Functional Architecture Diagram

Communication Diagram

The Intel NUC serves as the master controller board for the entire robot by sending and receiving information to the Raspberry Pi 3 and HEBI motors using ROS and the router. Secondly, the NUC is used to process the images received from the Kinect and Raspberry Pi Camera because it contains the most powerful processor. The Raspberry Pi 3 interfaces with the Arduino Mega and publishes the images from the Raspberry Pi Camera to the Intel NUC. The Raspberry Pi Camera is attached near the end-effector to assist with close-proximity localization of our end-effector while the Kinect v2 is used to survey the environment and sense the initial location of objects. Finally, the Arduino Mega reads sensor input from the ultrasonic sensors, DC motor encoders, and limit switches. In addition, it sends commands to the stepper motors on the turntable, X-gantry, and Z-gantry and the DC motors on the base through the motor controllers.

Power Diagram

From the diagram it may seem as though the battery we have chosen is insufficiently able to power the robot; however, we are not running all of the high-powered components at the same time, so our chosen battery was sufficient with its 30A continuous discharge. The components that are continuously on are the Intel NUC (12V 5A), Kinect v2 (12V 1.5A), Router (12V 1A), Raspberry Pi 3 (5V 3A), and Arduino Mega (12 0.2A). In total, those components will require around 9A of the total 30A available. As we do not run our DC motors at their stall current, their actual power consumption is around 12A. Finally, we do not run our HEBI motors to their stall current either, so their total max consumption maxes out at around 24V 4.5A, which is around 12V 9A. Since, we never run the HEBI motors at the same time as the base DC motors, our battery was able to handle our robot's workloads.

Software Architecture Diagram

The software architecture diagram shown above illustrates which boards our software nodes are running on and the intercommunication between the various nodes.
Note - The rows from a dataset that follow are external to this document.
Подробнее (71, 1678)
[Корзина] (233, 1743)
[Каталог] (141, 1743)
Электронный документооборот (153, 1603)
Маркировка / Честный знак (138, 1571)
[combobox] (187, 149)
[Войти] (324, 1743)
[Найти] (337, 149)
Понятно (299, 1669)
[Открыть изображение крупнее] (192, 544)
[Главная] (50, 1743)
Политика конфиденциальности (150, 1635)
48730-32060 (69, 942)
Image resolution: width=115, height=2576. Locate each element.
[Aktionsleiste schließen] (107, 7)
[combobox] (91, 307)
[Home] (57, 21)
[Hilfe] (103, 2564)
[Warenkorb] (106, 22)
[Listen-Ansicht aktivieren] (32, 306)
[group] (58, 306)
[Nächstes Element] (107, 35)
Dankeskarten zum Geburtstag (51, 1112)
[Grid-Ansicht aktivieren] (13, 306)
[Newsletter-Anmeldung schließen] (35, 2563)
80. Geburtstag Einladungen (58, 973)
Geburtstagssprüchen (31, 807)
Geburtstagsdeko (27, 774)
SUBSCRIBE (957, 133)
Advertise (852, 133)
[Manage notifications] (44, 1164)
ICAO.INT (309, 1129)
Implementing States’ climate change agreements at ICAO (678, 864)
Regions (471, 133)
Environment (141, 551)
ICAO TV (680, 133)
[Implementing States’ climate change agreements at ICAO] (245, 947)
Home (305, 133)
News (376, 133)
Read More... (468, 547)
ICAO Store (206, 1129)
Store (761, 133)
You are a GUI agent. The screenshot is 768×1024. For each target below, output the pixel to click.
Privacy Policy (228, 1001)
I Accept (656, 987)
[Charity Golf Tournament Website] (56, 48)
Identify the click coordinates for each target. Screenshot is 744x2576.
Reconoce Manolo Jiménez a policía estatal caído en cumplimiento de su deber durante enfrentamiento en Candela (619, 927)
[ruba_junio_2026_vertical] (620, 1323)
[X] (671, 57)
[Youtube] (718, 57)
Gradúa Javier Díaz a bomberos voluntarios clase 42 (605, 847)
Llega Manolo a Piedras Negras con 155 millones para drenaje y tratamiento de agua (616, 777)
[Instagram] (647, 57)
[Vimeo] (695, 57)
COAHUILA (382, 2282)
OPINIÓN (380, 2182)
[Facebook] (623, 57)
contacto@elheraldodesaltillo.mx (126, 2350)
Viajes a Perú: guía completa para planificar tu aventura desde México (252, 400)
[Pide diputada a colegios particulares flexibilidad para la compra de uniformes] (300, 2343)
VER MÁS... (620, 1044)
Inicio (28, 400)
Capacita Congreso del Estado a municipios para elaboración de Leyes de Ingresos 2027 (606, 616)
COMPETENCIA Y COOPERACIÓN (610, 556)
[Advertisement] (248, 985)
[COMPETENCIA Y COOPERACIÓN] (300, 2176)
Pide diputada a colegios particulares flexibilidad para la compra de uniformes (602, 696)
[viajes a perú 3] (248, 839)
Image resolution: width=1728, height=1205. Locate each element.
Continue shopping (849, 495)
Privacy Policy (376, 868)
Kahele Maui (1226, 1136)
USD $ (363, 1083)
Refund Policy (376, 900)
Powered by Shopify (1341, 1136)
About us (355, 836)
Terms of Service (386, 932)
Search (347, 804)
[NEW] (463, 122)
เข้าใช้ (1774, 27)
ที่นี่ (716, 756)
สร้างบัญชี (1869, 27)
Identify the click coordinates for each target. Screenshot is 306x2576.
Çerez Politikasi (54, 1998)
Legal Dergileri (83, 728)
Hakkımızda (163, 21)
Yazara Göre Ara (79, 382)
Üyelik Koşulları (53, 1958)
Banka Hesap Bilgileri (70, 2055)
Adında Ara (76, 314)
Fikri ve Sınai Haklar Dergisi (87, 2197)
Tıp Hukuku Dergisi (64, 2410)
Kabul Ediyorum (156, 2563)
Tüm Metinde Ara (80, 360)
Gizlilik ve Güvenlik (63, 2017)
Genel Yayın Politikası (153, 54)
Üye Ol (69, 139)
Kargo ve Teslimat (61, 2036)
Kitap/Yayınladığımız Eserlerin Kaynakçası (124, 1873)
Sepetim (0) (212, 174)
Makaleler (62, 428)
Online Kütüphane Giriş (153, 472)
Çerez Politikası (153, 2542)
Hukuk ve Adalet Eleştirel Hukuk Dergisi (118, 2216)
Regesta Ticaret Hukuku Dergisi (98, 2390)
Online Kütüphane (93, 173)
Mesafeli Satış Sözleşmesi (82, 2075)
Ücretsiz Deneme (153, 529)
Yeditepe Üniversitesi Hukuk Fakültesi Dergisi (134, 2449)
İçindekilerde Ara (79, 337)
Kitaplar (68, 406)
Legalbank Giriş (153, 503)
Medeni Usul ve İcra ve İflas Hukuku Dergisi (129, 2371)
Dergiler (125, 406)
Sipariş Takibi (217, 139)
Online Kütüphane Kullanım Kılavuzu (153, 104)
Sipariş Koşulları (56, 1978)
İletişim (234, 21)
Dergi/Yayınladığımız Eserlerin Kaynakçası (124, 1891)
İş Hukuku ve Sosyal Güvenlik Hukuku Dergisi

We installed and are running Ubuntu 16.04 on both the Intel NUC and the Raspberry Pi 3. We are utilizing ROS Kinetic Kame as the operating system for the robot because of its inbuilt message passing interface between computers, widespread support of cameras, and ease of use.

Our vision system consists of two parts, the Microsoft Kinect v2 and the Raspberry Pi Camera v2. We use the iai_kinect2 ROS package to enable the Kinect to publish RGB and Depth images to ROS topics that we then subscribe to in our computer vision node. In addition, we use the raspicam ROS node to publish RGB images from the Raspberry Pi that we can then subscribe to in the NUC. Our sensors also have their own nodes based on the information sent from the Arduino Mega to the Raspberry Pi 3. For our computer vision node, we use OpenCV for basic image processing to detect objects at each station and their orientations. In addition, we used Tensorflow to demonstrate our ability to classify the objects at each station in real-time.

Finally, for controlling the robot, we have a planner node that reads in the mission file and communicates with the computer vision node, the sensor nodes, and the motor controller nodes to complete each task in the mission file. In addition, we use the hebiros ROS package to control the HEBI actuators on our robot’s arm.

Software Flow Diagram

The figure above depicts the flow of our ShipBot. In the first phase, the robot is initialized with the mission file, and localizes itself using the ultrasonic sensors and the Kinect v2. Then, the robot enters a loop where it moves to the desired station, captures an RGB and depth image using the Kinect, processes it to determine the location of the target object, determines the arm configuration necessary to reach the target object using inverse kinematics, and then plans a path from the current location of the arm to the desired location. Finally, the robot observes the target object up close using the Raspberry Pi camera and processes the current configuration of the object. Then, the planner takes the congregated information and instructs the robot to actuate the target object according to the mission. Upon completion, the robot does another visual check to ensure the objective has been completed correctly before moving on to its next objective. This command loop is repeated until all objectives specified by the mission file have been properly completed.